Aniversario de los máximos históricos de la prima de riesgo

Aniversario de los máximos históricos de la prima de riesgo

Hace exactamente un año, la prima de riesgo española marcaba su máximo histórico en 649 puntos. En aquel momento, los inversores juzgaban insuficiente el rescate bancario solicitado semanas atrás, y entendían que el país necesitaba un rescate total que interrumpiese las subastas de deuda del Tesoro, al estilo de Grecia, Irlanda o Portugal. Solicitada esa asistencia, y ante la inacción absoluta del BCE y la falta de determinación de los políticos europeos para alcanzar acuerdos firmes y rápidos sobre la Unión Bancaria (que fuesen el germen de la Unión Fiscal), los riesgos financieros se podían desplazar hacia Italia. Los mercados cotizaban con gran intensidad que, considerando el montante necesario para rescatar a la tercera y cuarta economía del Euro (unos 700.000 millones, en el mejor de los casos) los países acreedores del Eurosistema (Alemania, Holanda, Austria, Finlandia) optarían por tomar algún tipo de decisión enfocada en la fragmentación del Euro tal y como se conocía.

Hasta que el 25 de julio, el presidente del BCE, apuntó, por sorpresa, que “haría todo lo necesario para salvar al Euro, y que iba a ser suficiente”. Aquellas palabras fueron uno de los hitos más importantes desde el inicio de la crisis en 2008, y el verdadero punto de inflexión que ha permitido que la percepción del riesgo asociado a la periferia de Europa haya descendido de forma tan clara.

En septiembre, el BCE anunciaba el programa de compra de deuda OMT, que, hasta la fecha, no ha sido activado, siendo probable que nunca lo sea.

Desde entonces, la tendencia bajista de la prima de riesgo española ha sido constante, pese a rebotes puntuales ante ciertas tensiones. El anuncio del QEIII por parte de la FED contribuyó a acelerar la caída de las rentabilidades de todos los bonos de Occidente, al inyectar una liquidez muy considerable que reforzó la fase risk on del mercado. Más importancia tuvo incluso la política monetaria ultraexpansiva anunciada por el Banco de Japón, que provocó, en un primer momento, una importante salida de capitales de la deuda japonesa y de otros activos denominados en Yenes, que buscaron, en gran medida, acomodo en Europa.

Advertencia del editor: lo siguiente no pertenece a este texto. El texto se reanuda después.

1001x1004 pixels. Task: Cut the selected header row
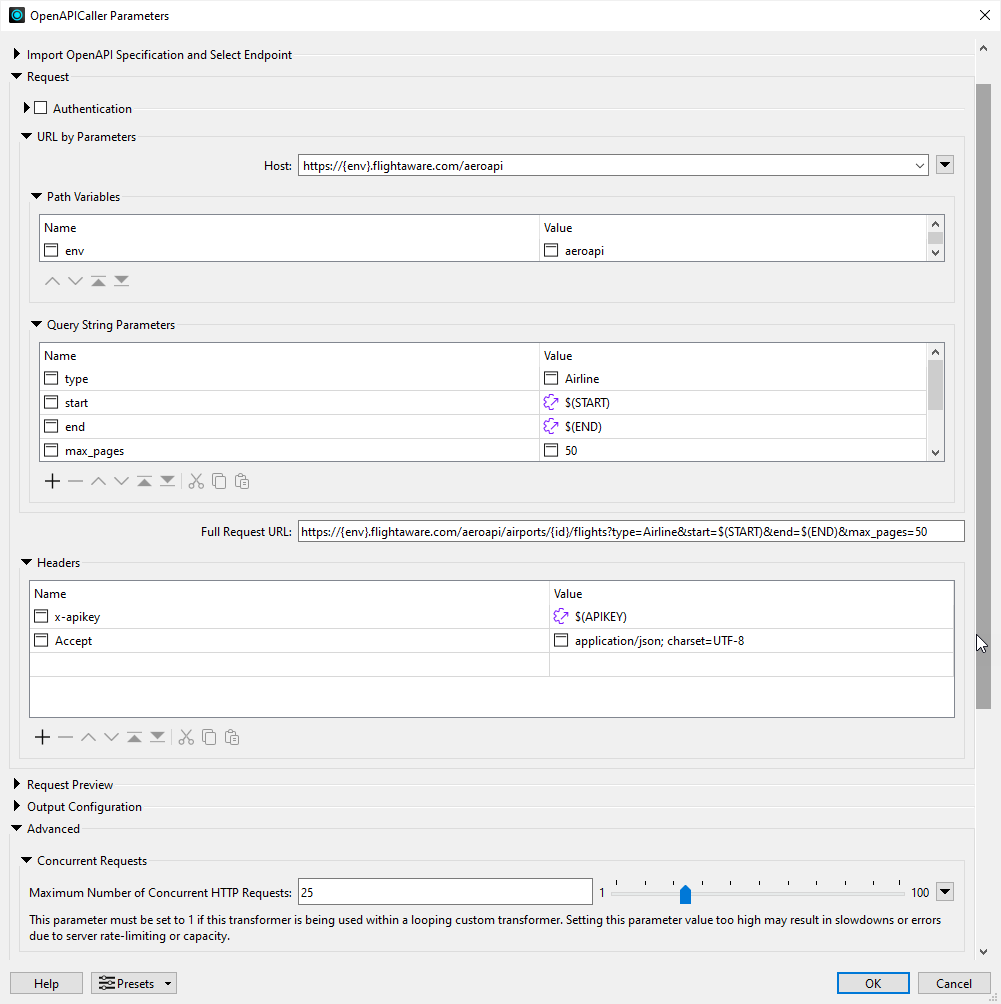(186, 737)
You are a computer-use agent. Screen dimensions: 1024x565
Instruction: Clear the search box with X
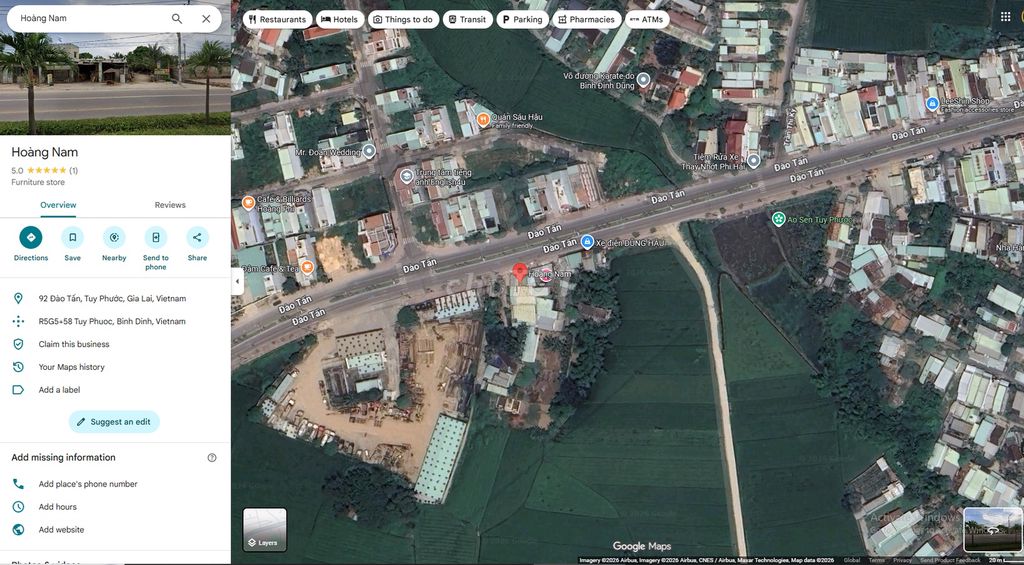tap(206, 18)
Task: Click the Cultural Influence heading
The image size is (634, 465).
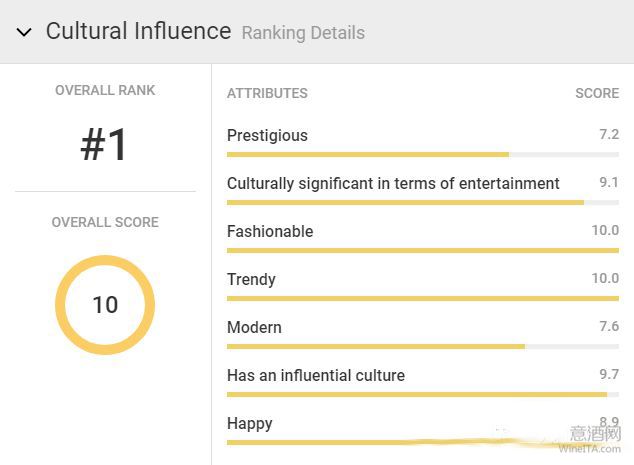Action: point(138,31)
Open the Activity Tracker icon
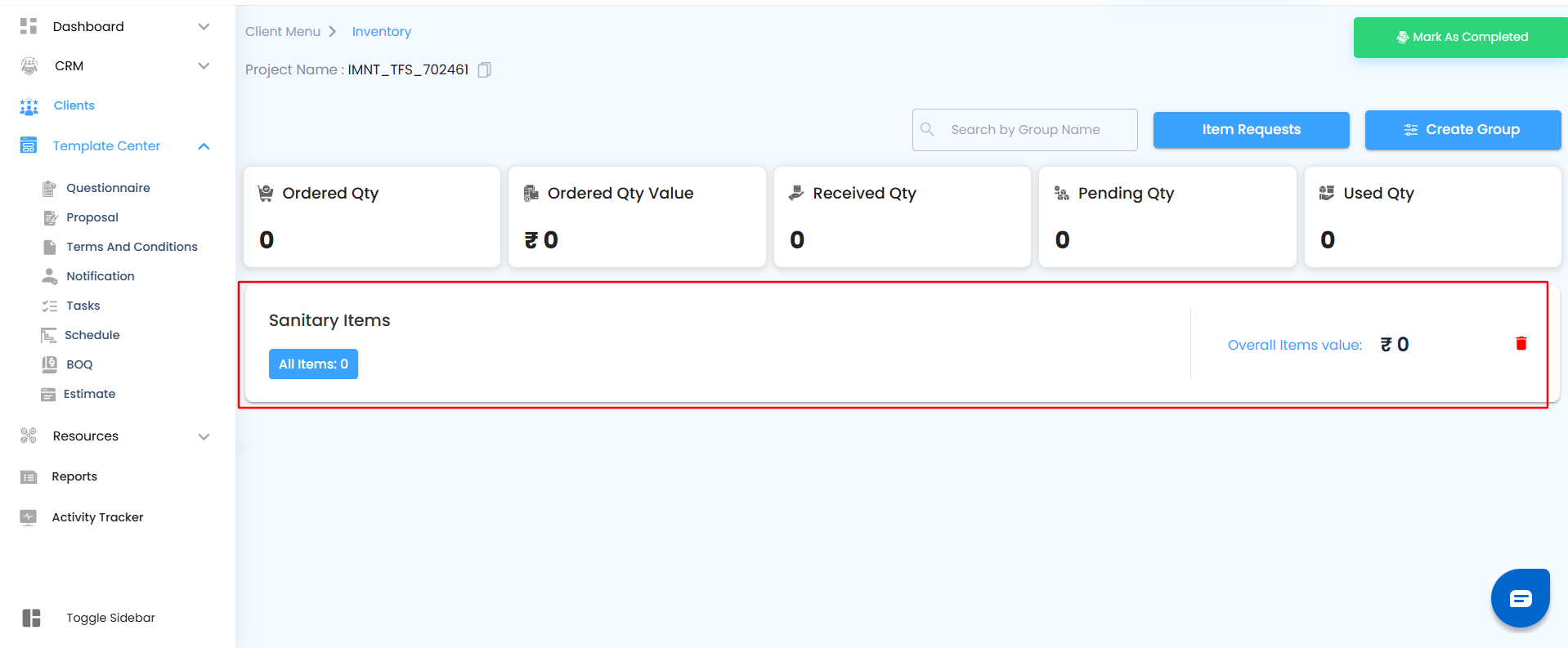This screenshot has height=648, width=1568. (29, 517)
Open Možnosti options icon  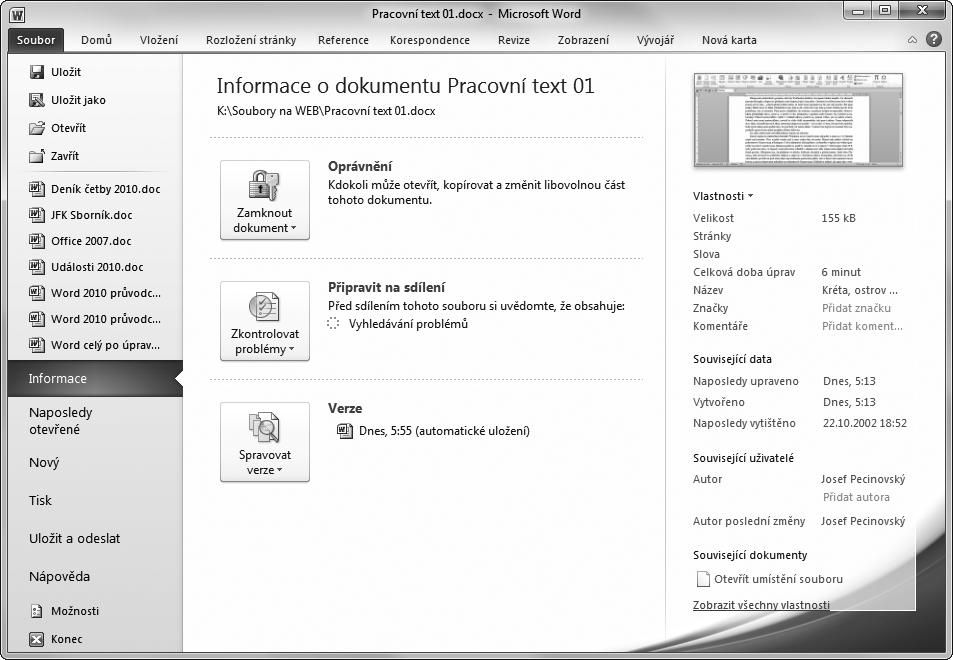(x=36, y=611)
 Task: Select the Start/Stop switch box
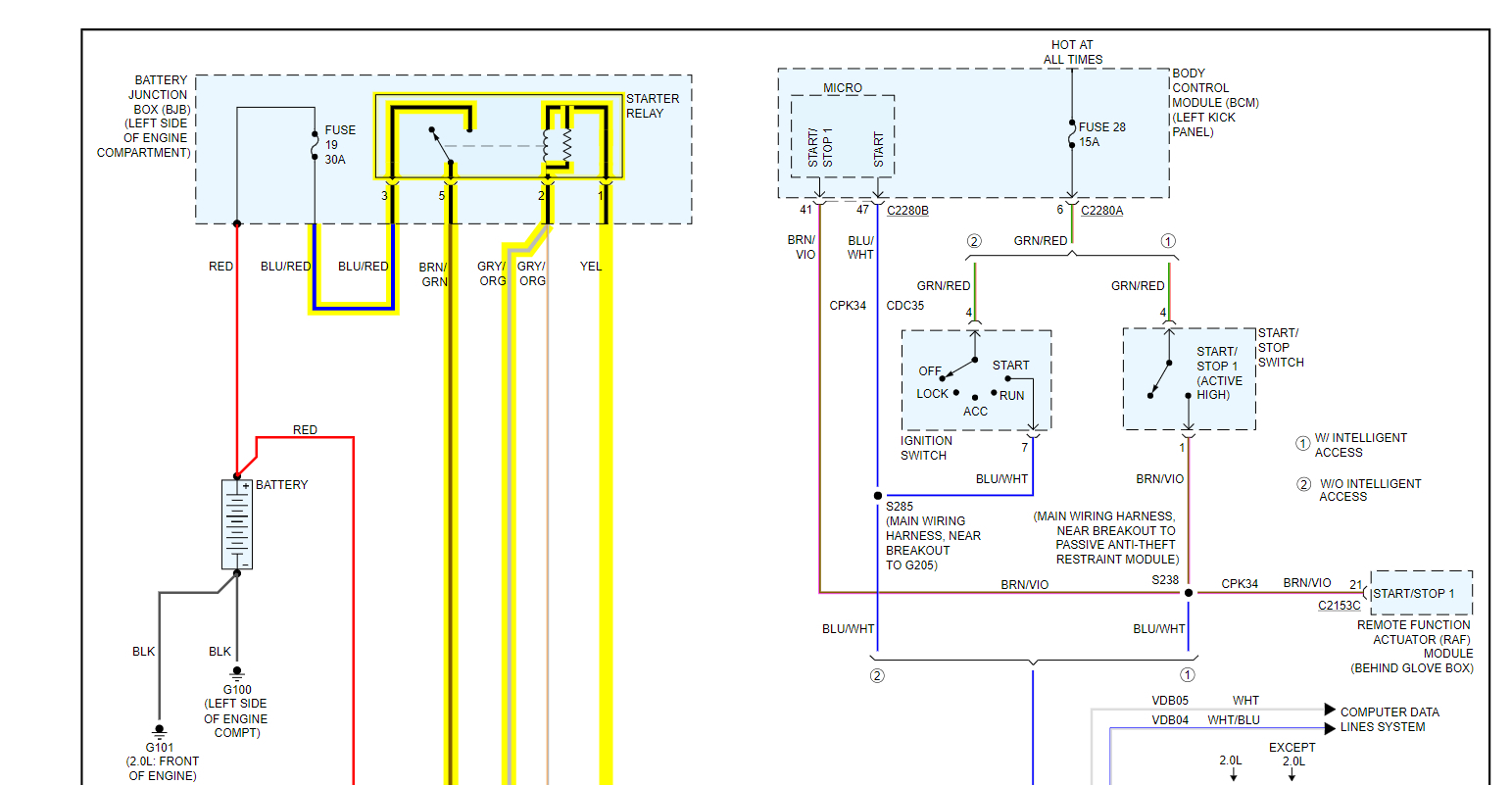(x=1190, y=379)
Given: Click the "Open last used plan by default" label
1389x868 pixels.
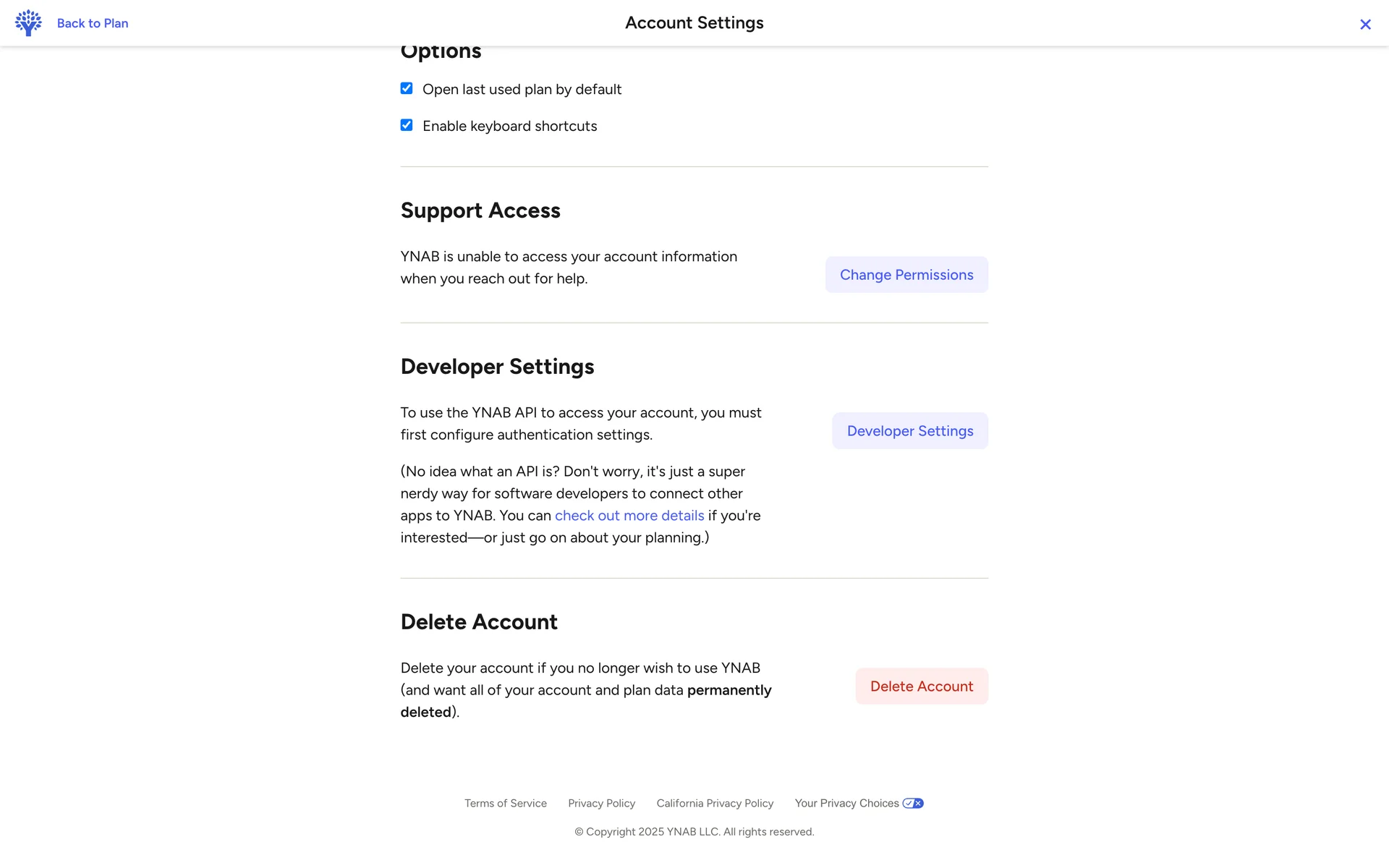Looking at the screenshot, I should tap(522, 90).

La bajada de tipos del BCE, y la promesa de mantener una política laxa en el largo plazo (que podría ser incluso reforzada si la situación lo precisase), han contribuido también a la relajación de las deudas periféricas; beneficiadas también por la baja inflación de la Eurozona.

En un plano más doméstico, también fue importante el primer anuncio del déficit del 6,7% por parte del Gobierno, que luego Eurostat revisó hasta el 7%. El mercado dio por buena esta cifra, valorando la determinación y el esfuerzo realizado durante 2012 por embridar las cuentas públicas. El fortísimo aumento del endeudamiento público, por el contrario, no ha tenido apenas reflejo en la prima de riesgo. La ausencia de malas noticias en otros frentes, como la formación de Gobierno en Italia, o el desbloqueo de diversos tramos del rescate a Grecia, han evitado los contagios del pasado.

De esta forma, si se tuviesen que ponderar los factores que han permitido que la prima de riesgo haya bajado más de un 50% durante los últimos 12 meses, se podría decir que más de la mitad de la mejora corresponde a la “acción verbal” del BCE; una cuarta parte a las políticas monetarias de otros bancos centrales y al clima de mercado generado , y otra cuarta parte, a razones domésticas y de otro tipo.

Llegados a este punto, la prima de riesgo puede moverse entre los 275 y los 325 puntos hasta finales de año, en un escenario normalizado. Sin embargo, los riesgos al alza persisten, como hemos observado recientemente ante la inestabilidad política en Portugal, o la aparición del Caso Bárcenas, que de momento no se ha dejado notar en las métricas del riesgo país. Pero  más importante que la evolución de la prima de riesgo, es el hecho de que la rentabilidad del bono a 10 años se estabilice en el entorno del  4%, nivel muy difícil de sobrepasar, y que constituye prácticamente el óptimo de financiación pública y privada, dadas las circunstancias que rodean a la economía española.